Why does umount -R
take 0.2s to unmount this subtree of bind mounts? It only took 0.02s to mount the subtree, and 0.00s to change its propagation flags.
(I was looking at cloning the current set of mounts, to a subdirectory, changing them, then switching to them using pivot_mount
. But the delay I'm observing would not really be acceptable for the purpose).
This exercise assumes /
and sub-mounts are shared mounts. Linux doesn't make them so by default, but systemd does.
# mkdir /mnt/a
# mount --bind /mnt/a /mnt/a --make-private
# time mount --rbind / /mnt/a
0.00user 0.00system 0:00.02elapsed 9%CPU (0avgtext+0avgdata 3020maxresident)k
0inputs+0outputs (0major+135minor)pagefaults 0swaps
# time mount --make-rprivate /mnt/a
0.00user 0.00system 0:00.00elapsed 100%CPU (0avgtext+0avgdata 3184maxresident)k
0inputs+0outputs (0major+136minor)pagefaults 0swaps
# time umount -R /mnt/a
0.00user 0.00system 0:00.19elapsed 9%CPU (0avgtext+0avgdata 3392maxresident)k
0inputs+0outputs (0major+194minor)pagefaults 0swaps
Further tests
Running under strace -cw
shows
% time seconds usecs/call calls errors syscall
------ ----------- ----------- --------- --------- ----------------
90.44 0.180113 5297 34 umount2
...
So it's not super revealing, other than pointing out that this last operation requires 34 individual umount2()

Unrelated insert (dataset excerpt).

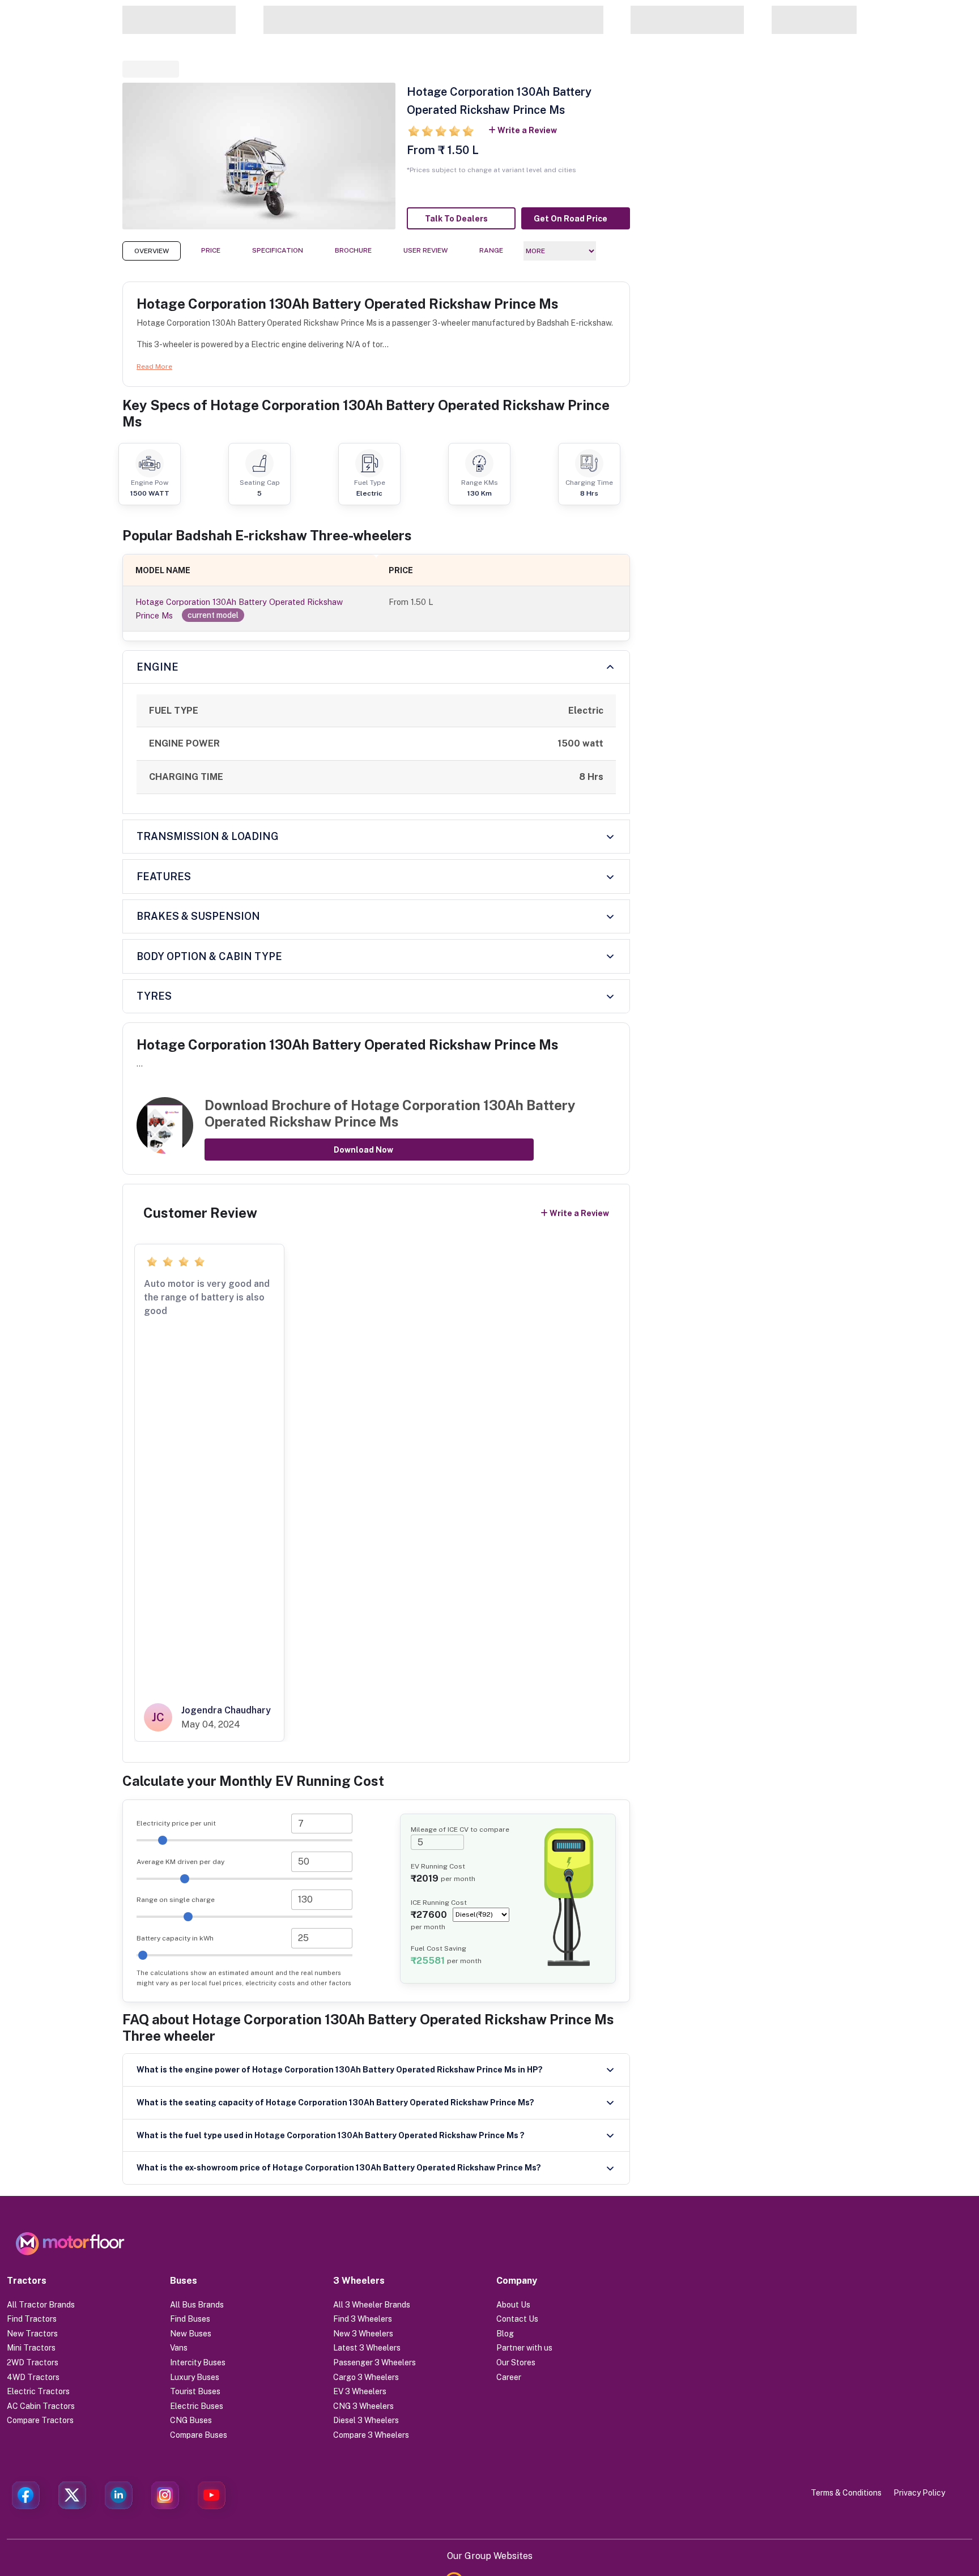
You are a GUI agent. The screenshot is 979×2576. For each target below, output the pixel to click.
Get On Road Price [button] (570, 218)
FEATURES (164, 876)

calls, whereas both the others only include one call to mount()
, using the MS_REC (recursive) flag. As with the headline figures from time
, this is wall-clock time. strace -c
shows system time (i.e. cpu time spent in the kernel), which only has a total of 0.009s.

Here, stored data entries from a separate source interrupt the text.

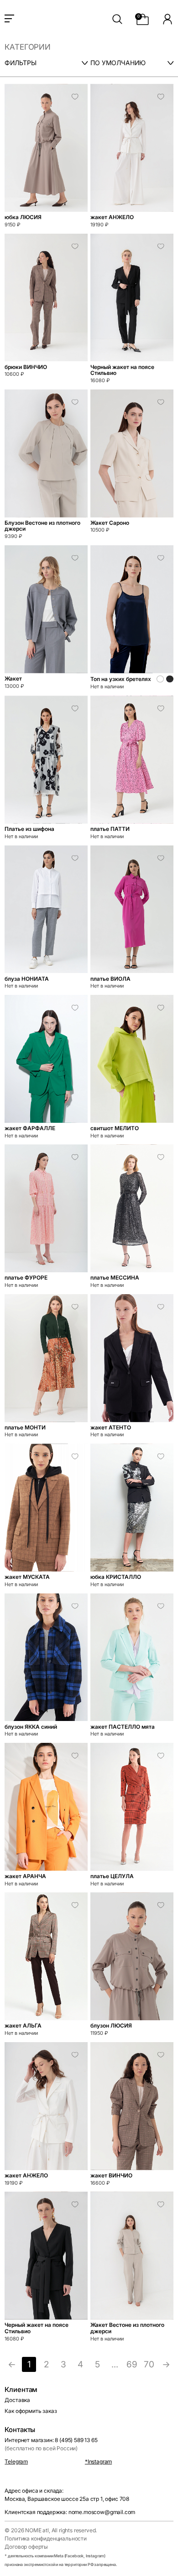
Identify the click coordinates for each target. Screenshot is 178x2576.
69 (131, 2364)
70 (149, 2364)
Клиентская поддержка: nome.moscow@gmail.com (70, 2512)
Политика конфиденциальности (46, 2538)
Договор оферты (26, 2546)
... (114, 2364)
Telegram (16, 2461)
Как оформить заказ (31, 2410)
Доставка (17, 2400)
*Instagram (98, 2461)
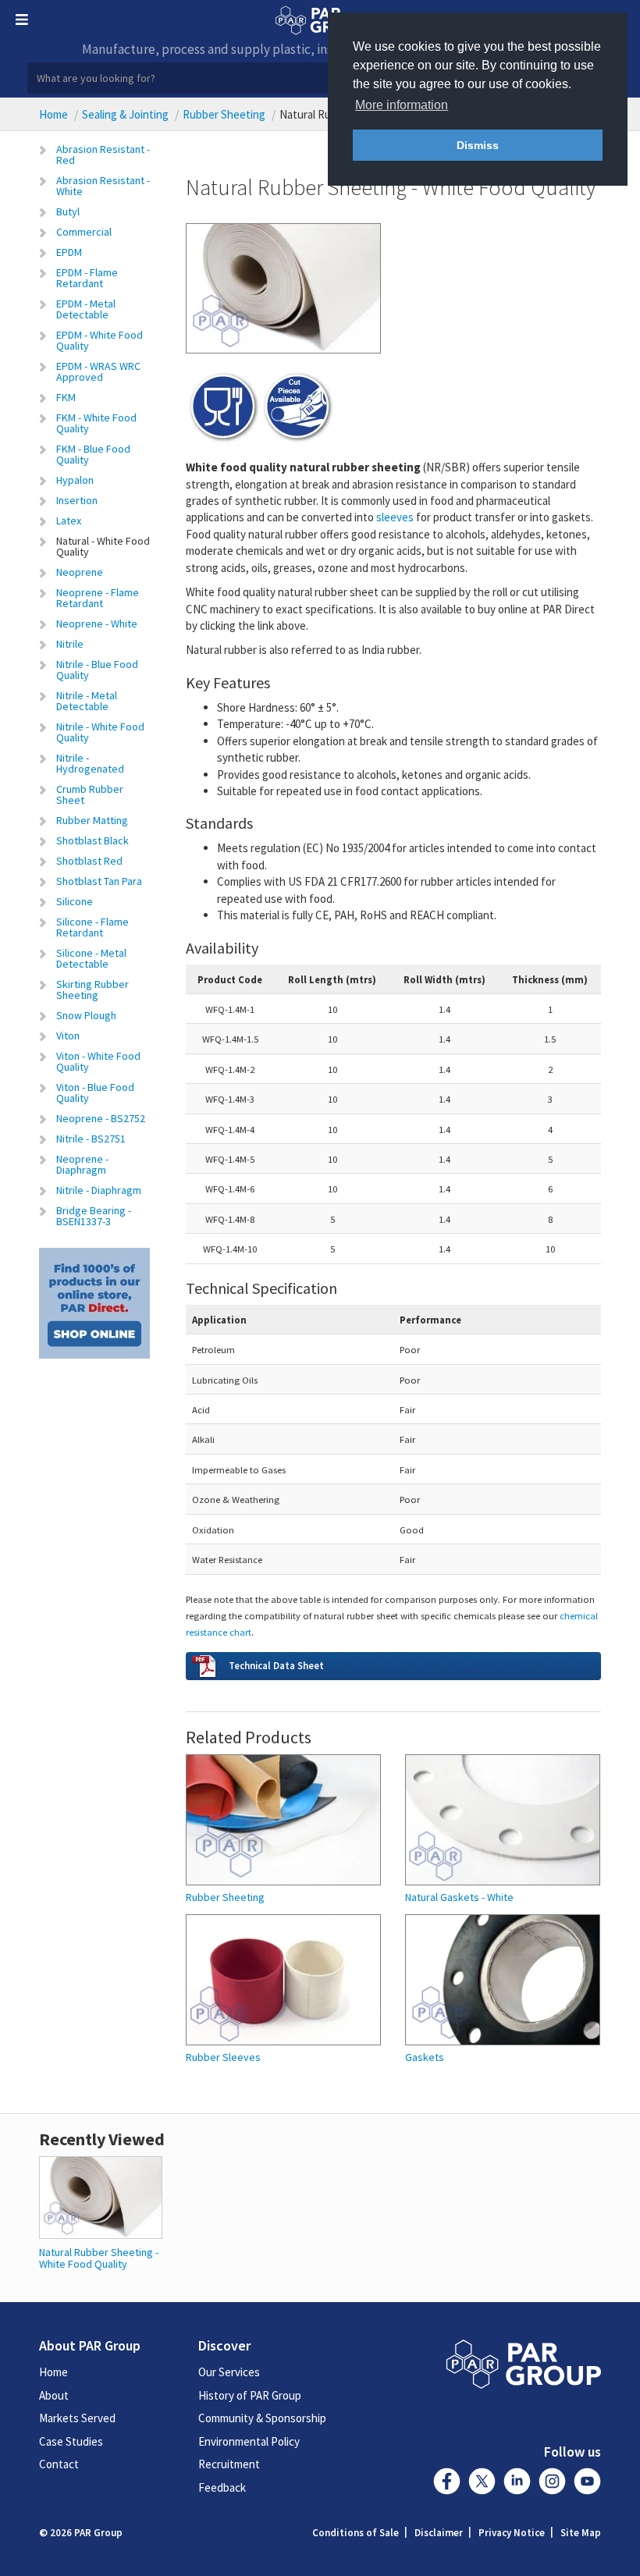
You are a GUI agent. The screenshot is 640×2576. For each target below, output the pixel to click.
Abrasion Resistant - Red (103, 154)
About (54, 2395)
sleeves (395, 517)
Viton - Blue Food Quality (95, 1092)
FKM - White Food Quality (96, 422)
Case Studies (71, 2441)
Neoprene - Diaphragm (82, 1164)
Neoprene (79, 572)
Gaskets (424, 2057)
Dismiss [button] (478, 145)
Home (53, 114)
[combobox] (320, 78)
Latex (68, 520)
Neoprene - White (96, 623)
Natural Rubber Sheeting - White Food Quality (98, 2258)
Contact (59, 2464)
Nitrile (70, 644)
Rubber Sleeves (223, 2057)
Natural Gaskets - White (459, 1897)
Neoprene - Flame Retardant (97, 597)
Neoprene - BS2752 (100, 1118)
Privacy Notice (511, 2532)
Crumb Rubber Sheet (89, 794)
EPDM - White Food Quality (99, 340)
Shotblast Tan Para (99, 881)
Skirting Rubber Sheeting (92, 989)
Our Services (229, 2372)
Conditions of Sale (355, 2532)
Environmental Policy (249, 2441)
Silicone (74, 901)
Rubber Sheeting (224, 114)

Although it does point to something interesting. Using umount -l /mnt/a
instead, reduces the total time to 0.02s. This uses a single umount2()
call to detach the subtree /mnt/a
(and do any clean up in the background).
Looking at the individual calls with strace -ttt -T -e trace=umount2 umount -R /mnt/a
, the distribution of times for individual calls is relatively even; they range from 0.002s to 0.012s, but there is no clear pattern, and the pattern does not look consistent if I repeat it.
After running umount -R
under perf record -a
, perf report
shows several hotspots in gsd-housekeeping
, gvfs-udisks2-volume-monitor
, and systemd
. The umount
process doesn't show up at all. This could explain why time
showed umount
spending neglible cpu time either in the kernel or in userspace.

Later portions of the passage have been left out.